Basculer dans l'innocence
Une étude pour laquelle Nadim Asfar s'est rendu sur plus de « vingt points stratégiques de la montagne libanaise » dont Qobayate, Qannoubine, Jabal Moussa, Laqlouq, Sannine et le mont Hermon, et qui a assouvi son besoin viscéral, voire son « obsession » de traiter ce sujet presque frugal qui est, et c'est l'artiste qui le dit, « en plein dans les sentiers battus ». Car depuis son enfance bercée par le tintamarre de la guerre, Nadim Asfar était fasciné par cette montagne qui vivait en plein cœur des rivalités et en même temps « pouvaient à tout instant basculer de l'autre côté de l'innocence ». Sauf qu'au moment de passer à l'acte, d'aller se frotter et donner rendez-vous à la grandeur de ce paysage, il se pose une pléiade de questions. Comment traiter ce sujet sans tomber dans les clichés ? Comment éviter le nationalisme avec un sujet qui l'attise comme nul autre ? Comment l'aborder, le mettre sur papier glacé ? La réponse lui vient intuitivement : « J'ai décidé de me poser toutes ces questions en les travaillant, d'où la notion d'expérience de la montagne. »
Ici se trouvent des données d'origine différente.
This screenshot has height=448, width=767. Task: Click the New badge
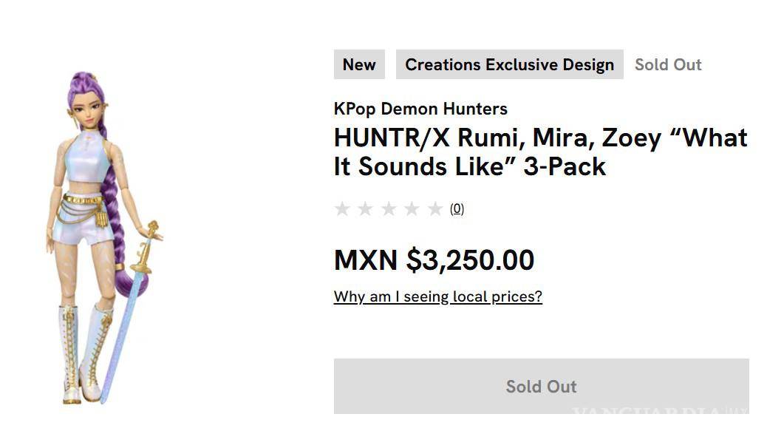click(x=359, y=64)
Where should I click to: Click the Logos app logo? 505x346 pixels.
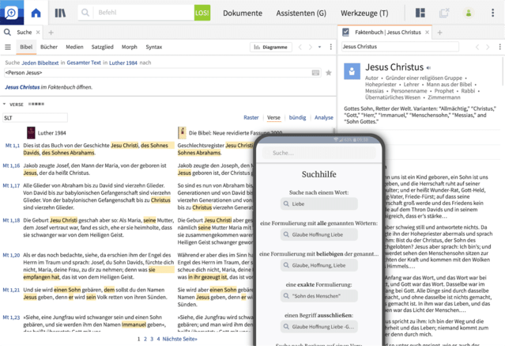[x=11, y=13]

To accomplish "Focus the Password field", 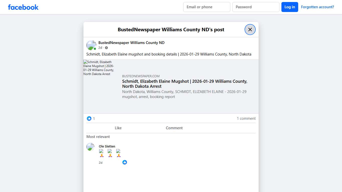I will pos(256,7).
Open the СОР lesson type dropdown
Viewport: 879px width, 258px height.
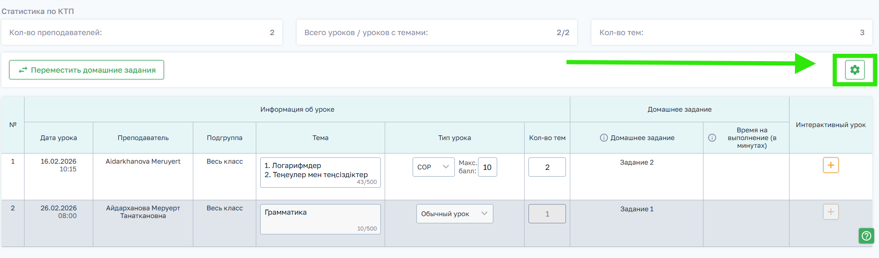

Le titre de l'exposition, Where I end and you begin, est emprunté à la chanson de Radiohead. Il s'est imposé comme une évidence. Le tour de force de ces photos, humbles de proportion et de propos, est de donner à éprouver ce que serait de s'essayer à notre « jabal ». Nadim Asfar le formule ainsi dans le livret de l'exposition : « Un territoire dans lequel j'ai envie de m'abandonner et duquel j'ai envie de me protéger. » Par l'authenticité de la lumière et des couleurs, par des plans souvent précis comme la flèche et surtout par le choix de ce sujet d'une quotidienneté universelle, le travail de Nadim Asfar offre à arpenter ces lieux où la mémoire collective se cache dans les replis. Et pourquoi pas, de les emporter.

* « Where I end and you begin, experiencing the mountain », à la galerie Tanit, rue d'Arménie, Mar Mikhaël, jusqu'au 5 août 2016.